Наконец, перейдя через Качкальковский хребет, Чеченский отряд прибыл в Герзель-аул, где 20 ноября состоялся смотр отряда военным министром Чернышевым. Он нашел отряд в расстроенном состоянии, отменил экспедицию и распустил войска на зимние квартиры. Некоторые офицеры, включая Лермонтова, сразу же отправились в Ставрополь, другие - в Пятигорск или Кисловодск на воды. Остальные вернулись в крепость. Но Владимира среди них не было.

Генерал Галафеев, под непосредственным началом которого служил Владимир, был ранен ружейной пулей в верхнюю часть живота. Анну пригласил к себе сам Граббе и, сочувственно глядя на нее, сказал, что поручик Корф пропал без вести.
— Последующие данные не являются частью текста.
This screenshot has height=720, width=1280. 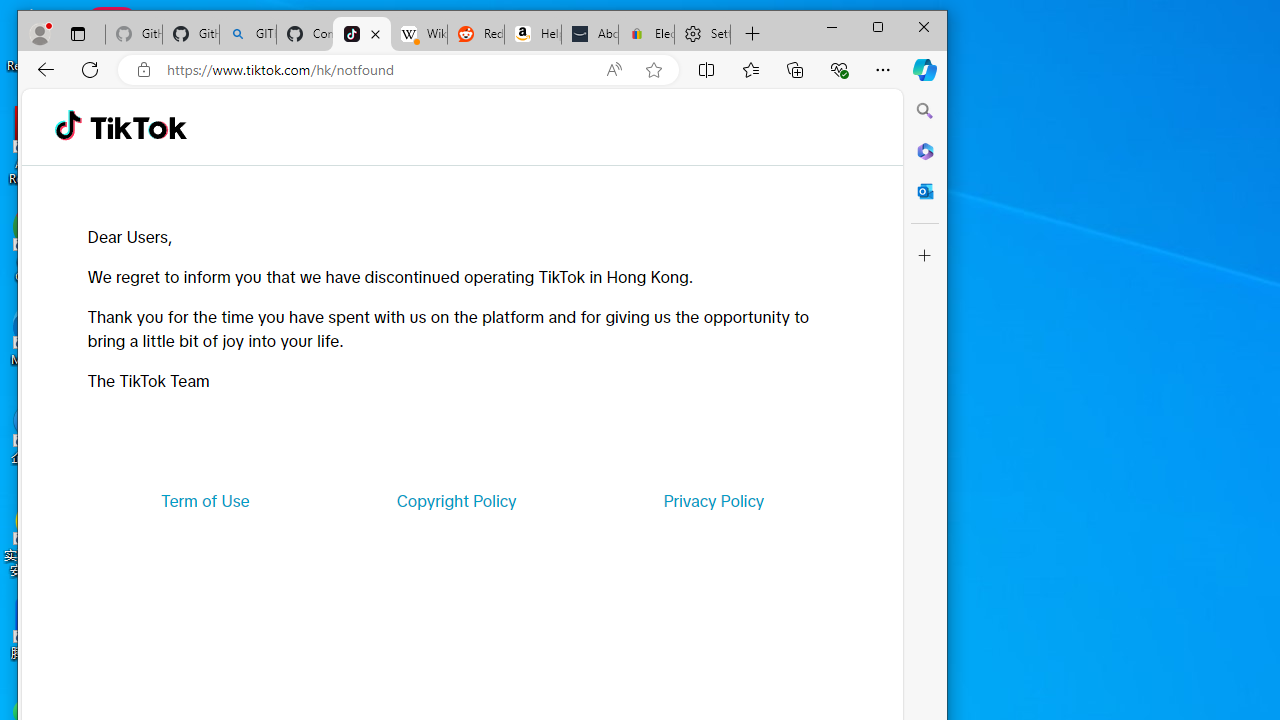 I want to click on TikTok, so click(x=362, y=34).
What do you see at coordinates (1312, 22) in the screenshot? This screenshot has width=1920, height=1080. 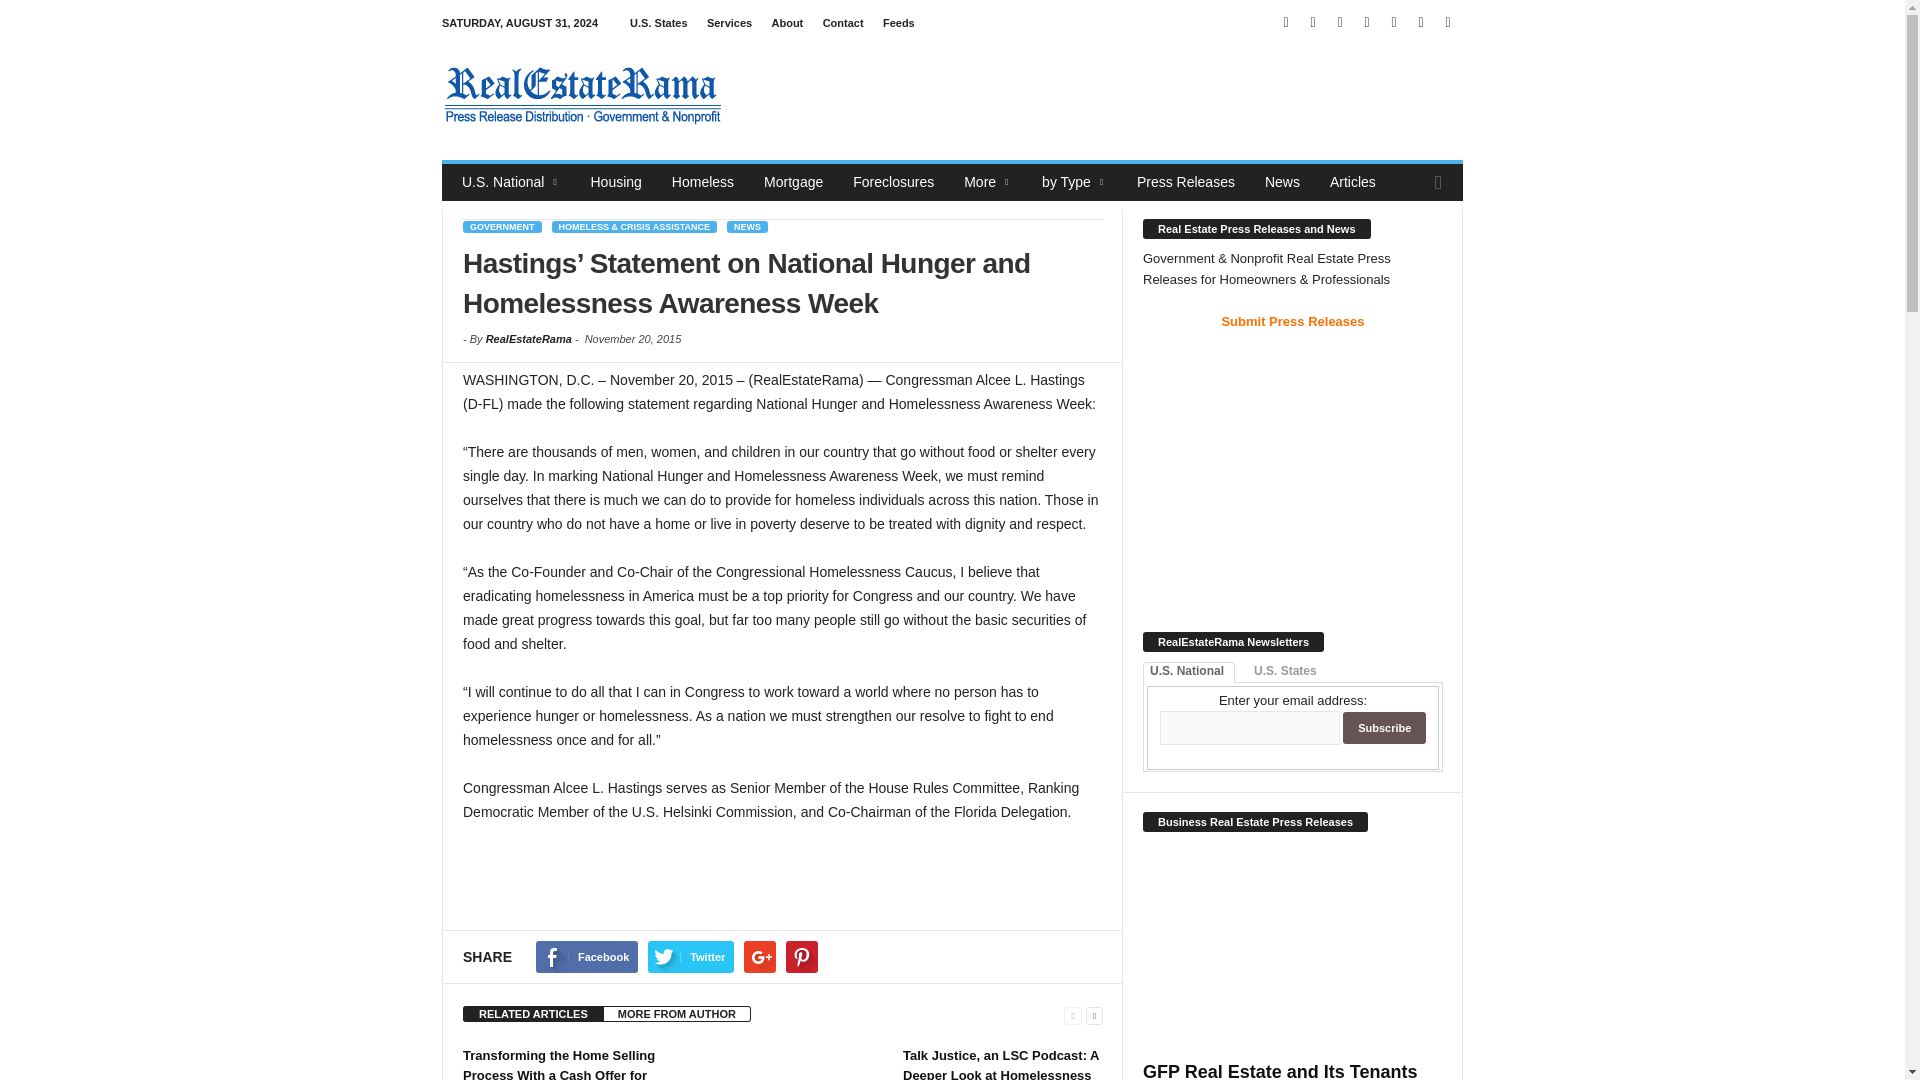 I see `Linkedin` at bounding box center [1312, 22].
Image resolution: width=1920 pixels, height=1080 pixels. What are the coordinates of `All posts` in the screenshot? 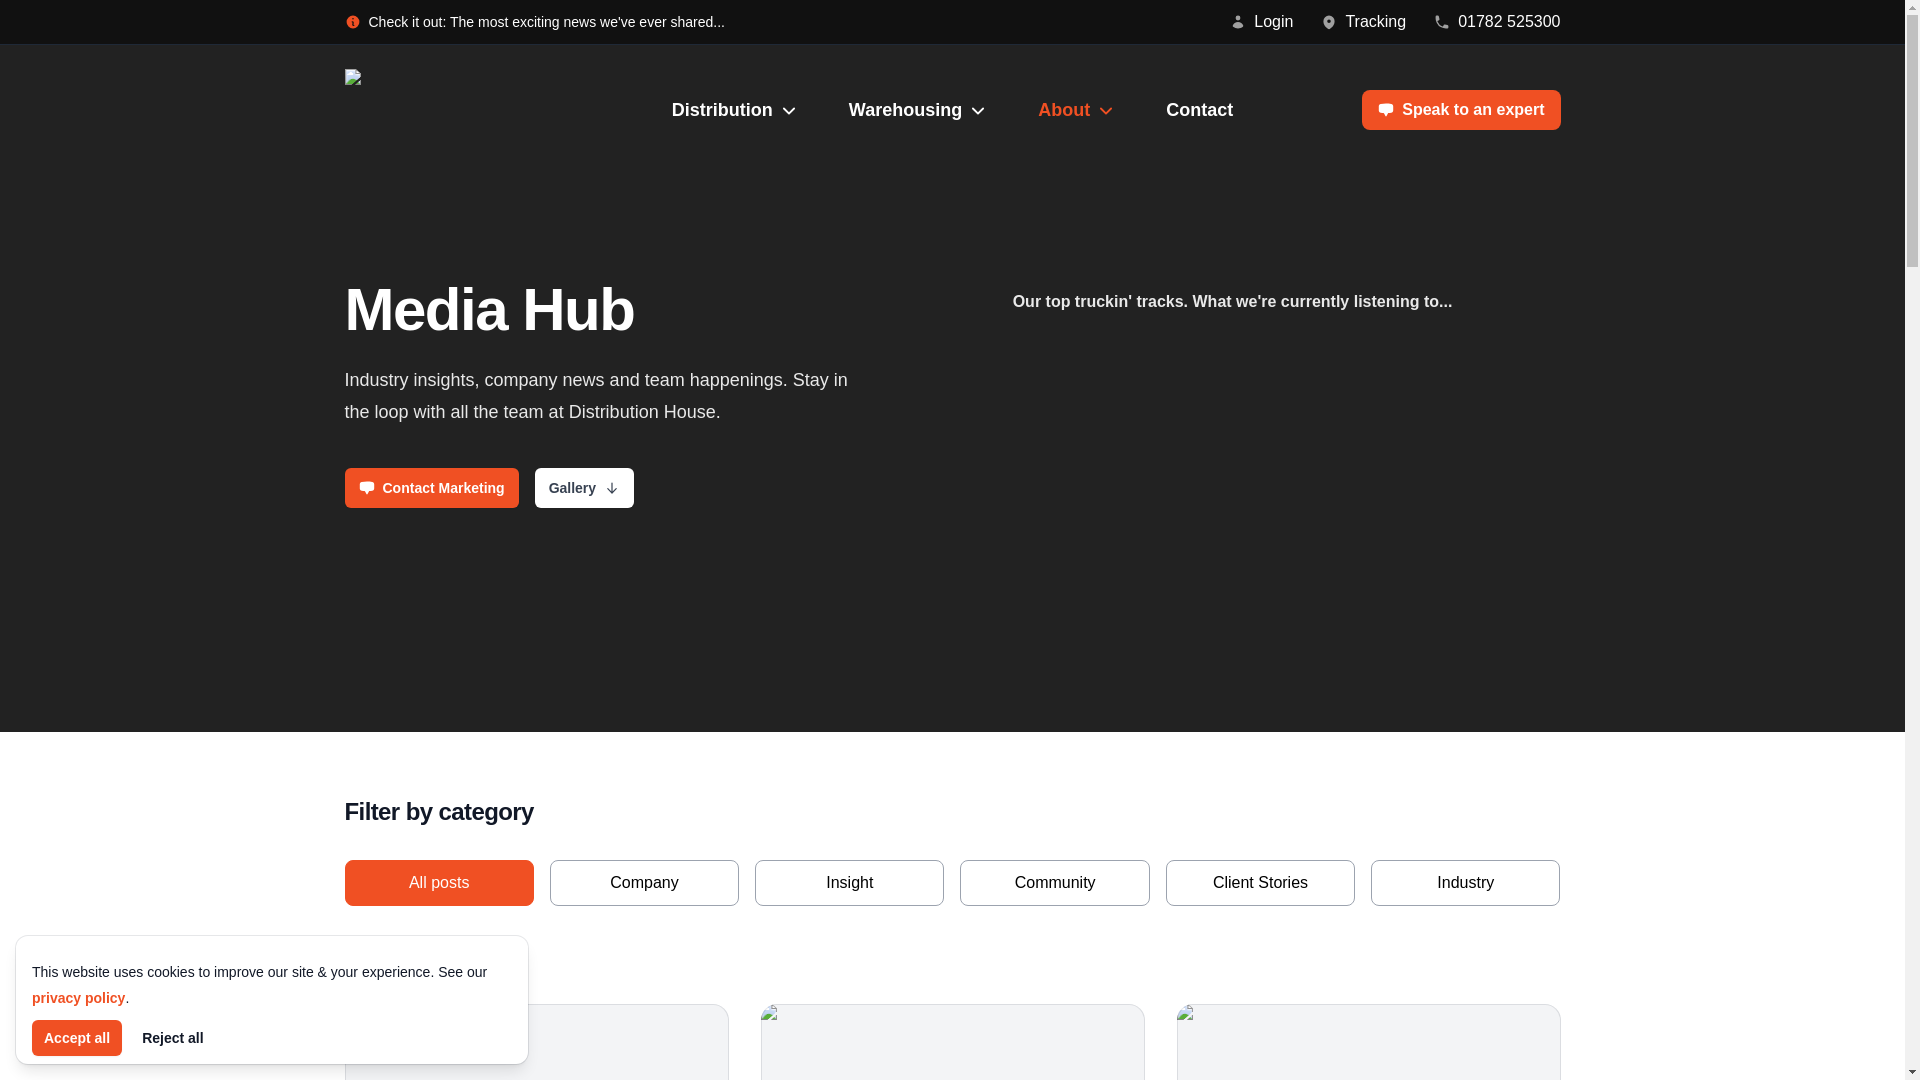 It's located at (438, 882).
Денщик его был найден убитым, и вокруг места, где лежал труп, видны были следы всадников и пятна крови. Предполагалось, что Владимир был ранен и взят в плен. "Ничего страшного, - бодро сказал Граббе. - Теперь будем ждать записки". Записками русские пленные извещали своих о величине назначенного за них выкупа. "Советую вам в любом случае перебираться в Ставрополь, - добавил он. - Ваш супруг, если освободится своими силами, наверняка станет искать вас там, а если в крепость придет записка, то вас тут же известят".

Вернувшись домой, Анна поднялась в спальню. Все там было уже готово к отъезду. Ее взгляд задержался на кровати, и вдруг, лишившись сил, она сползла по стене на пол. По сердцу полоснула нестерпимая боль. Ее нужно было чем-то заглушить, и тогда, придав лицу сосредоточенное выражение, она стала размеренно биться головой о стену. Раз, другой, третий...

Она могла бы продолжать так еще долго, если бы вдруг не почувствовала, что внутри нее что-то шевельнулось. Она замерла. Сомнений быть не могло. Как бы в ответ на ее порожденные отчаянием удары, из глубины ее тела донеслись бесцеремонные, требовательные толчки. Один, другой, третий... Анна вдруг остро ощутила присутствие Владимира, как если бы еще не рожденный ребенок подавал ей весть от отца. Она осторожно провела рукой по животу. "Ничего, мой хороший, ничего, - сказала она, не замечая, что лицо ее залито слезами. - Я тут, я с тобой. Все будет хорошо". Теперь она была уверена, что Владимир вернется.